The inkblot drawings and Conners Untitled each reward close inspection and contemplation.

fragments movie connor

These artists make inkblot drawings of astonishing delicacy that explore the relationships between symmetry and chance, order and chaos an inkblot drawing by Anonymous on view here invites comparisons to wood grains, exotic flowers, prehistoric creatures, or characters from an unknown language, while still carrying a subtext of psychological disorder and paranoia. At sixty-five, a fitting retirement age for a man concerned with tweaking the sacred conventions of American society, Conner stopped making new works under his name, instead attributing recent works to his associates Anonymous, Anonymouse, Emily Feather, and Justin Kase. For Conner it seems that life and death are intricately related to the mystery of disappearance, and his own disappearance has been manifested through his official retirement from the art world in 1999. Always concerned with artistic identity and integrity, Conner has done all that he could to derail public notice of his work he even submitted his own obituary to Whos Who in America.
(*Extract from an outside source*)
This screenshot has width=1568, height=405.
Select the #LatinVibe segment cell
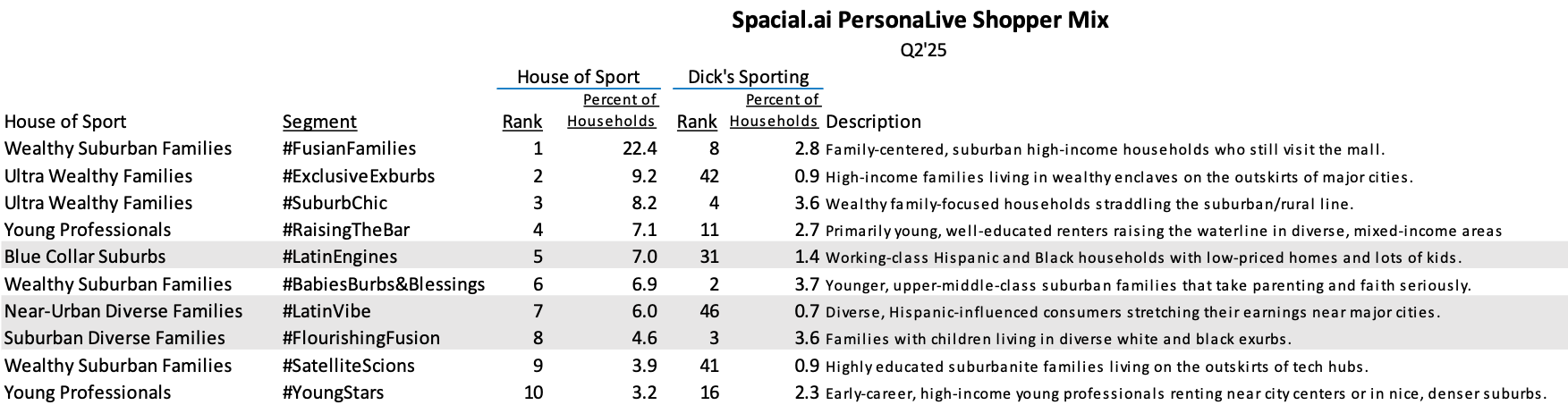coord(326,311)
Later works by Bruce Conner demonstrate his persistent fascination with concepts of life and death, in addition to a continued exploration of trance-inducing and contemplative organic forms. In its correspondence between white and black and its shapes fluidity, the drawing becomes an object inspiring Zen meditation. This ambiguity of direction, in addition to the mysterious meanings of the forms themselves, can put the viewer into a trance. As with the white in Conners star drawings, in which he drew black pen loops on white paper, steadily shrinking the whiteness into tiny points of light, the white fragments in Untitled prevail as pieces of hope that halt the spreading blackness.įurther, the organic black shapes create the illusion of movement in several directions, with the sketchier black forms traversing from the lower right corner towards the smaller, tighter forms in the upper left corner or vice versa. While this fixation on the inevitability of death at first seems pessimistic, Conners representation of life through the drawings white space is not disheartening. In more conceptual terms, the black forms enclosing the white might symbolize death overcoming life, suggesting that even in sunshine, shadows always loom near. While Conners black forms achieve fluidity through their folding and bending, they also become ubiquitous, engulfing the paper in mysterious blackness.

fragments movie connor

With such weighty concerns at the heart of Conners enterprise, it is no wonder that even his most abstract works are imbued with a delicate foreboding. A sense of motion prevails in Untitled, with the black shapes that seem to shift and roll across the page echoing ripples of change in an era marked by political and social upheaval. The uncertainty that many felt during the 1960s could induce paranoia or exhilaration, and sometimes both simultaneously. This historical context also gives meaning to the duality between black and white in the drawing. In Untitled (1965-66), he subtly manifests these political and spiritual concerns behind an abstract veil of ambiguity and mystery. In this period marked by the insecurity and fear of the Cold War and McCarthyism, along with the catastrophic possibilities of the atomic bomb, Conner made artworks in a wide variety of media that attempt to explore the unknown forces behind life and death, a preoccupation that has remained steady throughout his career. Influenced by Zen Buddhism and drug-induced experiences, the Beats used art to investigate new realms of thought. After moving to San Francisco in 1957, Bruce Conner became associated with the Beat movement artists, writers, and poets who abandoned the norms of American society.